I am loading multiple parquet files containing timeseries data together. But the loaded dask dataframe has unknown partitions because of which I can't apply various time series operations on it.
df = dd.read_parquet('/path/to/*.parquet', index='Timestamps)
For instance, df_resampled = df.resample('1T').mean().compute()
gives following error:
---------------------------------------------------------------------------
ValueError Traceback (most recent call last)
<ipython-input-12-8e6f7f4340fd> in <module>
1 df = dd.read_parquet('/path/to/*.parquet', index='Timestamps')
----> 2 df_resampled = df.resample('1T').mean().compute()
~/.conda/envs/suf/lib/python3.7/site-packages/dask/dataframe/core.py in resample(self, rule, closed, label)
2627 from .tseries.resample import Resampler
2628
-> 2629 return Resampler(self, rule, closed=closed, label=label)
2630
2631 @derived_from(pd.DataFrame)
~/.conda/envs/suf/lib/python3.7/site-packages/dask/dataframe/tseries/resample.py in __init__(self, obj, rule, **kwargs)
118 "for more information."
119 )
--> 120 raise ValueError(msg)
121 self.obj = obj
122 self._rule = pd.tseries.frequencies.to_offset(rule)
ValueError: Can only resample dataframes with known divisions
See https://docs.dask.org/en/latest/dataframe-design.html#partitions
for more information.
I went to the link: https://docs.dask.org/en/latest/dataframe-design.html#partitions and it says,
In these cases (when divisions are unknown), any operation that requires a cleanly partitioned DataFrame with known divisions will have to perform a sort.

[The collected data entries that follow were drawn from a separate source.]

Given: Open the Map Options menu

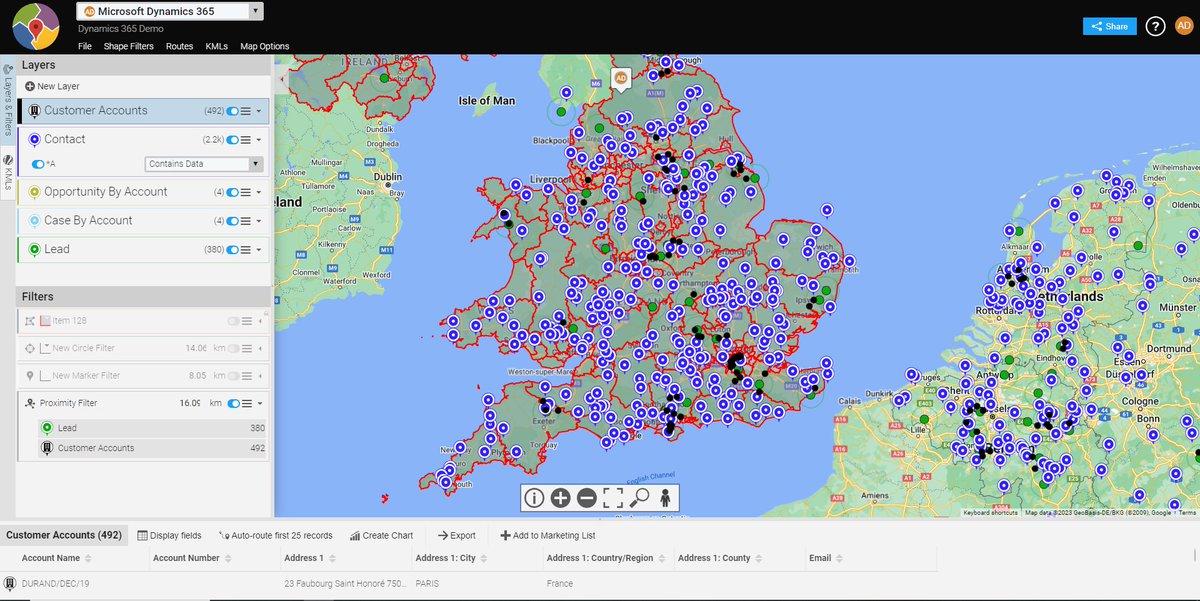Looking at the screenshot, I should pyautogui.click(x=266, y=45).
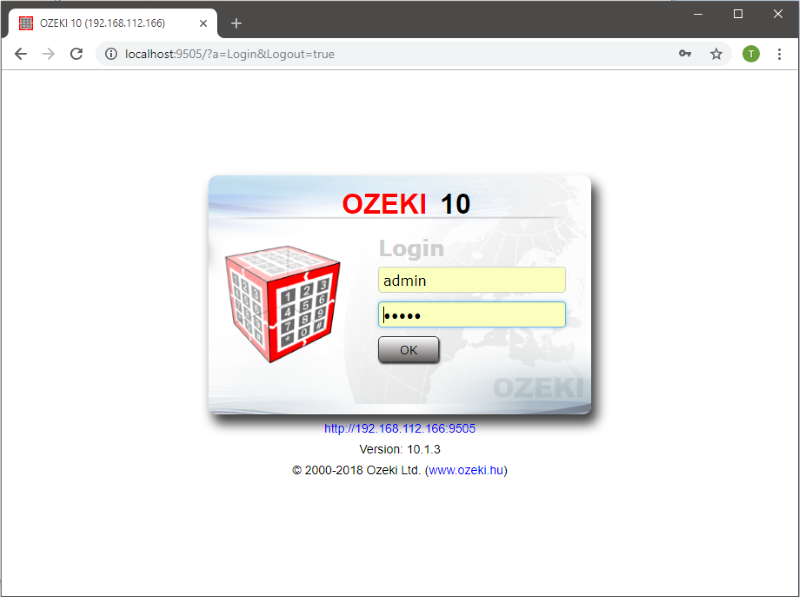Minimize the browser window
The width and height of the screenshot is (800, 597).
click(x=698, y=14)
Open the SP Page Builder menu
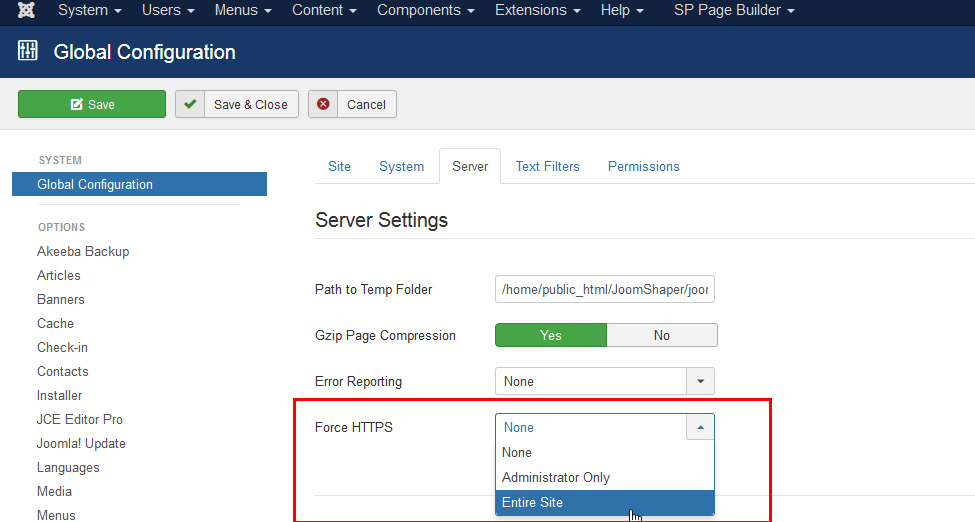 [x=734, y=10]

This can generally achieved by calling df.set_index(...).
I then tried following, but no success.
df = dd.read_parquet('/path/to/*.parquet')
df = df.set_index('Timestamps')
This step throws the following error:
---------------------------------------------------------------------------
AttributeError Traceback (most recent call last)
<ipython-input-4-468e9af0c4d6> in <module>
1 df = dd.read_parquet(os.path.join(OUTPUT_DATA_DIR, '20*.gzip'))
----> 2 df.set_index('Timestamps')
3 # df_resampled = df.resample('1T').mean().compute()
~/.conda/envs/suf/lib/python3.7/site-packages/dask/dataframe/core.py in set_index(***failed resolving arguments***)
3915 npartitions=npartitions,
3916 divisions=divisions,
-> 3917 **kwargs,
3918 )
3919
~/.conda/envs/suf/lib/python3.7/site-packages/dask/dataframe/shuffle.py in set_index(df, index, npartitions, shuffle, compute, drop, upsample, divisions, partition_size, **kwargs)
483 if divisions is None:
484 sizes = df.map_partitions(sizeof) if repartition else []
--> 485 divisions = index2._repartition_quantiles(npartitions, upsample=upsample)
486 mins = index2.map_partitions(M.min)
487 maxes = index2.map_partitions(M.max)
~/.conda/envs/suf/lib/python3.7/site-packages/dask/dataframe/core.py in __getattr__(self, key)
3755 return self[key]
3756 else:
-> 3757 raise AttributeError("'DataFrame' object has no attribute %r" % key)
3758
3759 def __dir__(self):
AttributeError: 'DataFrame' object has no attribute '_repartition_quantiles'
Can anybody suggest what is the right way to load multiple timeseries files as a dask dataframe on which timeseries operations of pandas can be applied?